Molecular MRI of VCAM-1 in the subacute phase of ischemic stroke. (A) Schematic representation of the experiment. MPIO-αVCAM-1 were injected 24 hours after stroke onset (induced by electrocoagulation of the middle cerebral artery). (B) In vivo MRI before and after MPIO-αVCAM-1 injection showing cortical signal voids extending outside the ischemic lesion (as revealed by a hypersignal on T2-weighted imaging), revealing the inflammatory penumbra, which is defined by the mismatch between the VCAM-1 overexpressing region and the ischemic lesion. (C) Schematic representation (left) and immunohistological images of the activated brain vessels in the inflammatory penumbra with numerous bound MPIO-αVCAM-1 visible as white dots on the darkfield image.
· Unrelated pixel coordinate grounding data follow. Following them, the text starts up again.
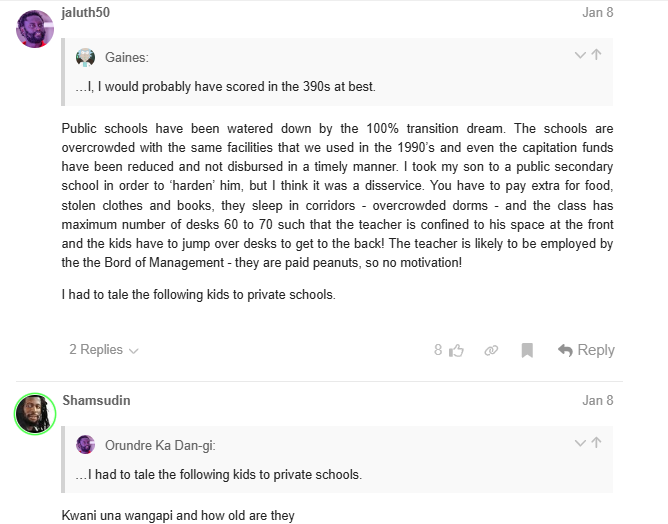668x524 pixels.
Task: Click the Jan 8 date on jaluth50's post
Action: (597, 13)
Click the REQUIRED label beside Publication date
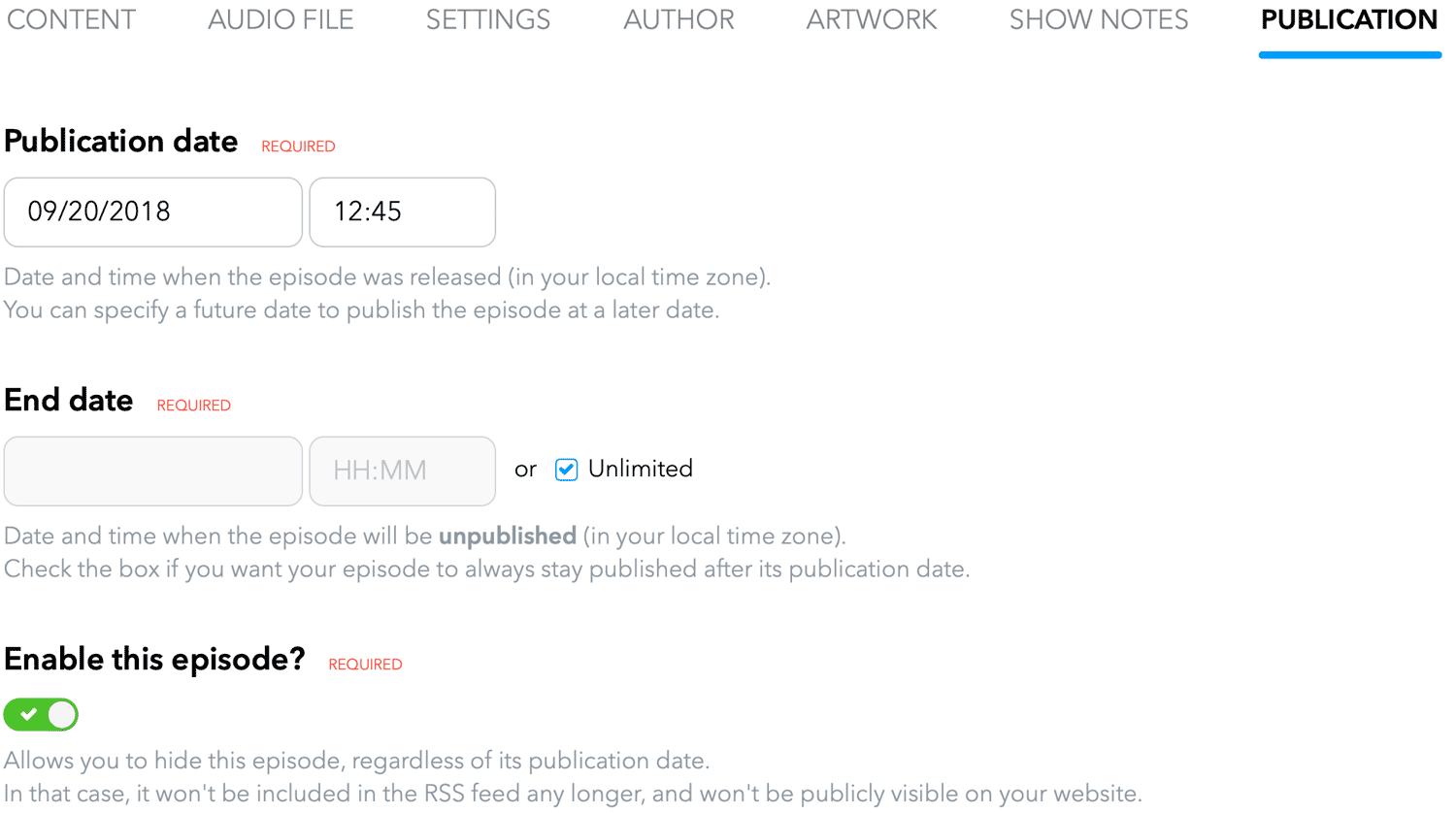Screen dimensions: 1456x813 tap(298, 146)
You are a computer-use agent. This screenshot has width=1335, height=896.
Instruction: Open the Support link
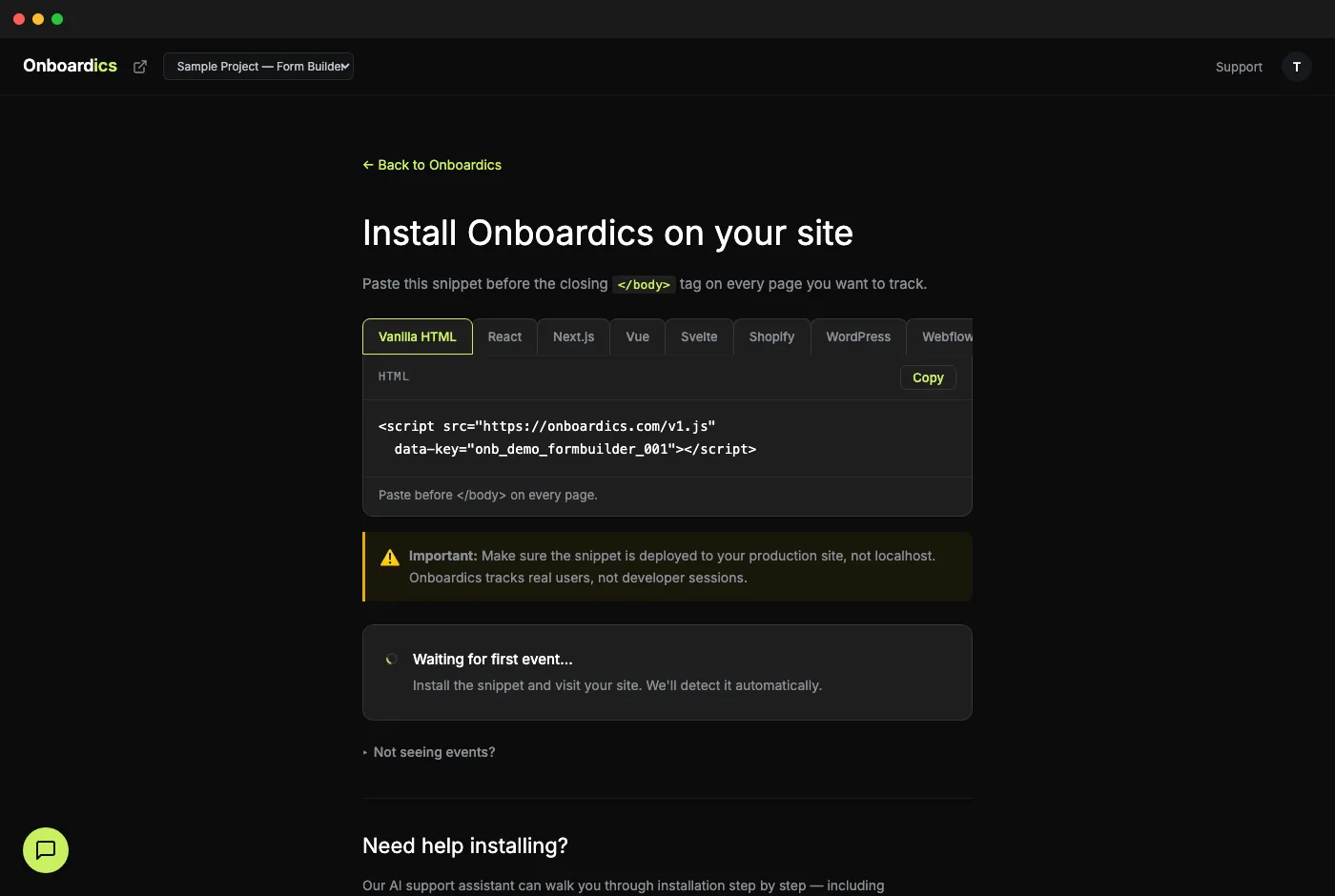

Further details on this experimental data are available in the paper by Gauberti et al. .

Figure 5

Molecular MRI of P-selectin in the brain and spinal cord of experimental autoimmune encephalomyelitis (EAE) mice. (A) Schematic representation of the experiment. MPIO-αP-Selectin were injected several days after EAE induction and MRI of the brain and the spinal cord were acquired. (B) Immunohistological images revealing numerous MPIO-αP-Selectin on an activated endothelium in the brain of an EAE mouse. (C) In vivo MRI of the brain and spinal cord of an EAE mouse before and after MPIO-αP-Selectin injection. Molecular MRI reveals strong endothelial activation in the whole CNS, predominating in the spinal cord. Further details on this experiment are available in the paper by Fournier et al. .

Figure 6

Molecular MRI of VCAM-1 in a model of vascular dementia induced by chronic cerebral hypoperfusion. (A) Schematic representation of the experimental model. The right common carotid artery (CCA) was ligated (after its isolation from the jugular vein, JV), inducing chronic hypoperfusion of the right brain hemisphere. (B) Immunohistological images revealing VCAM-1 expression by the endothelium of the hypoperfused brain. (C) In vivo MRI of the brain before and after MPIO-αVCAM-1 injection 48 hours after CCA ligation revealing significant endothelial activation in the hypoperfused hemisphere. Further details on this experiment are available in Montagne et al. .

Figure 7

Schematic representation of the relationship between spatial resolution and MPIO detection sensitivity. Given the heterogenous repartition of targeted MPIOs in the inflamed CNS, increase in imaging resolution allows isolation of MPIO-labeled (MPIO+) from non-labeled tissue (MPIO-) and therefore increases the sensitivity of MRI. This comes at the price of a lower signal to noise ratio and a slower image acquisition.